The Quick ratio measures a company's ability to use its cash or assets to extinguish its current liabilities immediately. Quick assets include assets that presumably can be converted to cash at close to their book values. A company with a Quick ratio of less than 1 cannot currently pay back its current liabilities. The Quick ratio is more conservative than the Current Ratio because it excludes inventory from current assets, since some companies have difficulty turning their inventory into cash. If short-term obligations need to be paid off immediately, sometimes the Current ratio would overestimate a company's short-term financial strength. In general, the higher the ratio, the greater the company's liquidity (i.e., the better able to meet current obligations using liquid assets).
We first looked for small cap stocks. We then looked for companies that have strong bottom line profitability (Net Margin [TTM]>10%)(ROA > 10%). From here, we then looked for companies with a large amount of cash on hand (Current Ratio>2)(Quick Ratio>2). We did not screen out any sectors.
Do you think these small cap stocks will offer healthy returns? Use our list to help with your own analysis.
1) Silicon Motion Technology Corp. (SIMO)
|Return on Assets||30.23%|
Silicon Motion Technology Corporation, a fabless semiconductor company, designs, develops, and supplies a portfolio of multimedia data processing, storage, and transfer solutions primarily for consumer electronics applications. The company offers a range of microcontrollers for use in NAND flash memory storage products, including flash memory cards, USB flash drives, and embedded flash and solid state drives. The company is headquartered in Jhubei City, Taiwan.
2) Rentech Nitrogen Partners, L.P. (RNF)
|Return on Assets||54.43%|
Rentech Nitrogen Partners, L.P. engages in the production of natural gas-based nitrogen fertilizer and industrial products for agricultural uses. The company primarily offers ammonia, urea ammonium nitrate, urea granule and urea solution, nitric acid, and liquid carbon dioxide.
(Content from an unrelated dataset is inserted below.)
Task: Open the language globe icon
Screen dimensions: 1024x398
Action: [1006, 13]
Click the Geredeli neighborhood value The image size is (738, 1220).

The company was founded in 1965 and is based in Los Angeles, California. Rentech Nitrogen Partners, L.P. is a subsidiary of Rentech, Inc.
3) Zygo Corporation (ZIGO)
|Industry||Scientific & Technical Instruments|
|Return on Assets||24.39%|
Zygo Corporation designs, develops, and manufactures ultra-high precision measurement solutions, and optical sub-systems and components for original equipment manufacturers and end-user applications worldwide. The company was founded in 1970 and is headquartered in Middlefield, Connecticut.
4) The Medicines Company (MDCO)
|Industry||Drug Manufacturers - Other|
|Return on Assets||15.80%|
The Medicines Company, a pharmaceutical company, provides various medicines to hospitals for advancing the treatment of critical care patients worldwide. The company markets Angiomax, an intravenous direct thrombin inhibitor for use as an anticoagulant in combination with aspirin in patients with unstable angina undergoing percutaneous transluminal coronary angioplasty, and for use in patients undergoing percutaneous coronary intervention; and Cleviprex, an intravenous small molecule calcium channel blocker for the reduction of blood pressure, as well as to treat neurocritical care and cardiac surgery patients. The Medicines Company was founded in 1996 and is based in Parsippany, New Jersey.
*Company profiles were sourced from Google Finance and Yahoo Finance. Financial data was sourced from Finviz on 10/12/2012.